生成AIと権利問題/生成AI専用保険も登場
2022年11月に米OpenAIが対話型チャットボット「ChatGPT」を公開したことをきっかけに、一気にAIの社会実装が加速しています。多くの業界での活用が見込まれる一方で、権利侵害や情報漏洩、情報の正確性などのリスクが存在し、導入に向けた大きな障壁となっています。
AIと著作権の問題
生成AIとの関係で、著作権法がどのように適用されるか、著作物などの利用に権利者の許諾が必要となるのはどのような場合かなど、AIと著作権に関する現行の著作権法の解釈に関しては議論の余地が様々あります。
そんななか文化庁は、1月23日から2月12日にかけてパブリックコメントを募集した「AIと著作権に関する考え方について(素案)」について、2万4938件の意見が集まったと発表しました。個人に加え、73の法人・団体数からも意見の提出あり、あわせてパブリックコメントの意見を踏まえた新たな素案も公開しています。
同庁では、今後もAIと著作権に関する法解釈について、今後も分かりやすい形で啓発していくと説明したうえで
「必要に応じて、著作者人格権や著作隣接権とAIとの関係(俳優・声優などの声を含んだ実演・レコードなどの利用とAIとの関係を含む)において、検討すべき点の有無や内容の検討を含め、『考え方』の見直しなど必要な検討を行う」
としています。
生成AIとこれに関わる事業者、また、クリエイターとの間で、新たなコンテンツの創作と文化の発展に向けた共創の関係が実現されていくことが望まれます。一方で現行の法解釈を踏まえた適切な当事者間のルールやガイドラインの構築が急がれます。
『文化審議会著作権分科会法制度小委員会(第7回)』
(出典:2024年2月29日 文化庁より)
生成AI専用保険が登場
前述のよう様々な権利上の問題が議論されるなか、あいおいニッセイ同和損害保険は、3月から国内初となる「生成AI専用保険」の提供を開始すると発表しました。
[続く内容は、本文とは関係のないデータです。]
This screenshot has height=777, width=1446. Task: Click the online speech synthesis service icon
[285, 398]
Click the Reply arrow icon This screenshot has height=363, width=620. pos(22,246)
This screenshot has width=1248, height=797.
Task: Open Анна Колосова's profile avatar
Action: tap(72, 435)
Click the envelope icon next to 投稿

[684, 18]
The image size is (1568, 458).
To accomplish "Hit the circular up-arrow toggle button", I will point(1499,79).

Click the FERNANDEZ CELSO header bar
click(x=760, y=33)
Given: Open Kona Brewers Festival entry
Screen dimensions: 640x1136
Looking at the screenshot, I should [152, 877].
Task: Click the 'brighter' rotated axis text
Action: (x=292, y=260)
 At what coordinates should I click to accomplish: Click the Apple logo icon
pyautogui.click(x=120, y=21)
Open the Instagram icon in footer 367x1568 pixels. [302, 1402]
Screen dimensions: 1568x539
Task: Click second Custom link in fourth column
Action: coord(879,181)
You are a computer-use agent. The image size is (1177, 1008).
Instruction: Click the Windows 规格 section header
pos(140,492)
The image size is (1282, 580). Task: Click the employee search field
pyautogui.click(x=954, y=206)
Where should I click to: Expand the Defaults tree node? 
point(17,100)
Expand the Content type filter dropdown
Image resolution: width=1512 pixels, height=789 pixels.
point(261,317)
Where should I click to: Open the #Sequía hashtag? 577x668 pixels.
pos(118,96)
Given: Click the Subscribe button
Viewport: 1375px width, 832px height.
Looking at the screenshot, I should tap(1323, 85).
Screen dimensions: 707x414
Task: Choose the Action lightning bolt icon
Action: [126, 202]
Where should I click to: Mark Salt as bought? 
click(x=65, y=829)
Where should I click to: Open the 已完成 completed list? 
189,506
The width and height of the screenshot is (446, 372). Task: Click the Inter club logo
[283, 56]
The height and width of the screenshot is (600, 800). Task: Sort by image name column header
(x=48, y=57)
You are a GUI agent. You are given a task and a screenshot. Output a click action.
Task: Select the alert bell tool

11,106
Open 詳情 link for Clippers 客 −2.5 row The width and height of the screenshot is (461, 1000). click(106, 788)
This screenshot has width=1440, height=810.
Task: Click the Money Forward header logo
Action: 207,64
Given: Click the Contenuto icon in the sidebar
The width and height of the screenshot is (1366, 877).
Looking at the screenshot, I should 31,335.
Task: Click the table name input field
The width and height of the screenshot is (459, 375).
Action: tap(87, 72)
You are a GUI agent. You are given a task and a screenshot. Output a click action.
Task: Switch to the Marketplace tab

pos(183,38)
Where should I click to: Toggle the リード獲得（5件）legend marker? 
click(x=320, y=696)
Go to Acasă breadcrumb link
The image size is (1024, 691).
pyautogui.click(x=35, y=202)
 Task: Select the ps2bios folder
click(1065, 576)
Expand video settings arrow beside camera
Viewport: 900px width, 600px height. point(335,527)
今回発表した生成AI専用保険は、Archaicが開発・構築した生成AIシステム・サービスを導入・利用する企業が対象で、生成AIの利用で知的財産権の侵害や情報漏洩などが発生した際に、企業が負担する費用(調査、法律相談、再発防止、記者会見・社告、被害者への見舞金)を補償する商品となります。
具体例としては、生成AIを使用して生成した製造物が知的財産権(特許権、商標権、実用新案権、意匠権、著作権)を侵害したとして権利者から訴訟を起こされた場合、国内の訴訟に限定して補償の対象となるというものです。また、生成AI使用に起因して自社の機密情報が外部に漏洩し、そのことが新聞やテレビ等で報道された場合や、生成AIの使用に伴う口頭、文書、図画といった表示行為による名誉の毀損、プライバシー侵害、そのほか不適切な表現が新聞やテレビなどで報道された場合なども対象になるといいます。
さらに事故後の補償だけでなく、Archaicが提供するガバナンス体制の構築支援や事故発生後のコンサルティングサービスをパッケージで提供。事故の未然防止や事故後の早期回復の機能を加え、企業の安全・安心な生成AIの利用を支援するとしています。